One-man-band Owen Pallett opened up the show and set the mood with his mystical-sounding voice. While Pallett’s known mainly as a solo artist, he performs live with a a bassist and a drummer. The highlight of his set was being able to experience Pallett play his violin into a loop pedal. The looping pedal helps the artist’s instrument create layers of melody and texture which made a sort of synthy background to Pallett’s music. Just under 40 minutes, Pallett’s set mellowed out the crowd and prepped everyone for the main attraction.
As the lights lowered and the stage lights came on, everyone’s eyes were instantly drawn to the gauzy, phantom-like jellyfish that floated in the background. They fit perfectly with lead vocalists Ed Droste’s and Daniel Rossen’s signature harmonies. Grizzly Bear’s 19-song set was made up with almost all of the tracks off of their most recent release Shields, the album that can easily be labeled as their claim to fame. Shields is different from their 2009 album Veckatimest in the sense that it is much more emotionally consuming. Each track oozes a sort of loneliness that almost everyone has experienced at one point in their life. From the heavy sighs and constant “fuck yeah” from the group of boys next to me, it was obvious that Grizzly Bear was more than just a band to them.
While the band played most of Shields, tracks from Horn of Plenty, Veckatimest and Yellow House were sprinkled throughout the set and were perfect examples of how their sound has evolved since forming over a decade ago. Drummer Chris Bear’s usual swift, detailed drumming stood out the most when the band played “Yet Again,” where his drumming turned almost ferocious, rumbling in the background of the melodies. Personally, the highlight of the set was during the last song before the encore. “Sun In Your Eyes” is a magnificently dreamy track that had me the second that bassist Chris Taylor switched his bass for the saxophone.

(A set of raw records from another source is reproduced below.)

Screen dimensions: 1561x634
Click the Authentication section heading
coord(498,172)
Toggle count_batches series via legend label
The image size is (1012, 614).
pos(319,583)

The band exited the stage but after five or so minutes of screams from the crowds, they came out to end the night with a three-song encore. Droste said as they finished the second song, “This is my last chance to talk. You’ve all really exceeded my expectations.” An acoustic version of “All We Ask” closed the show and left the crowd staring at the stage with a small smile of satisfaction on their faces.